# Brief 1
Do these statements agree with the soap-making forum thread below? For each, answer yes or no and quote the words that decide it.
(a) The second and third batches ran into problems.
(b) The mold was built from scraps from a cabinet shop.
(c) One poster calls soap making an addiction.
# Brief 2
Carry the soap-making forum thread below forward from the point where it stops.

# Excerpted text

• • • • • • •

# FYI



## Merry Beth (Jul 25, 2008)

Hi guys,
We made our second and third batches today with no problems so far. We are pretty excited. We also made some whipped shea butter and it turned out great.

Hubby built one of Kalne's molds from some scraps gleaned from a cabinet shop. Looks nice! 

:biggrin


----------



## Caprine Beings (Sep 19, 2008)

Congrats Meredith!


----------



## NubianSoaps.com (Oct 26, 2007)

Wonderful! Vicki


----------



## Kalne (Oct 25, 2007)

That's great!


----------



## Guest (Dec 4, 2009)

Wonderful, did anyone tell you that there is no turning back now... 
Barb


----------



## Faye Farms (Sep 14, 2009)

So are you looking at EVERYTHING in terms of "can I use this in soap or for soap making" yet? :lol


----------



## hsmomof4 (Oct 31, 2008)

Yeah, no kidding. It's an addiction.


----------



## Sondra (Oct 25, 2007)

Good for you!


----------



## Merry Beth (Jul 25, 2008)

• • • • • • •

# Dataset extract

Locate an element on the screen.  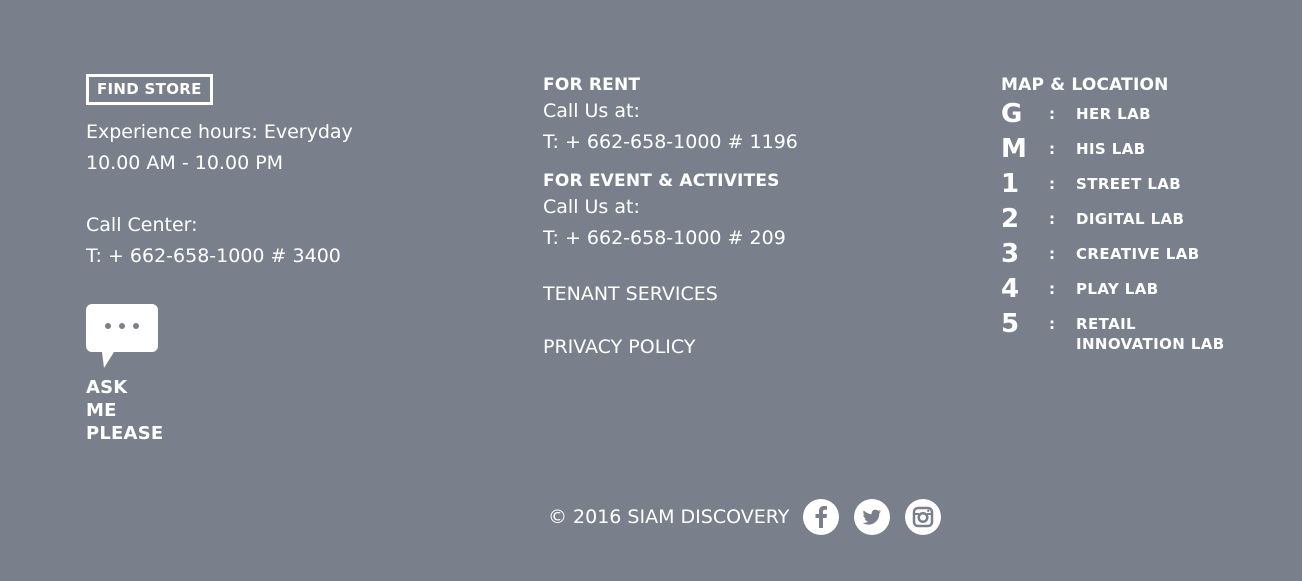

• • • • • • •

# Exercise answer 1
(a) No: "We made our second and third batches today with no problems so far."
(b) Yes: "Hubby built one of Kalne's molds from some scraps gleaned from a cabinet shop."
(c) Yes: "Yeah, no kidding. It's an addiction."

# Exercise answer 2
Well, I'm not looking at everything that way...yet. Too busy with Christmas. We are having a TERRIBLE time cutting the stuff and making it look nice tho. Any tips?


----------



## debrad636 (Jul 17, 2008)

My husband made me a cutting box, with a stop on it for about 4.4 oz., bars. I soap in logs, so this makes it easy to cut just one side. I also spent the money and bought a cutter blade that has ridges. Makes a pretty front.
It so wonderfull to be able to make something home made.
Glad you're hooked
Deb


----------



## Merry Beth (Jul 25, 2008)

Thanks Deb, I think I'm going to start a new topic about cutters.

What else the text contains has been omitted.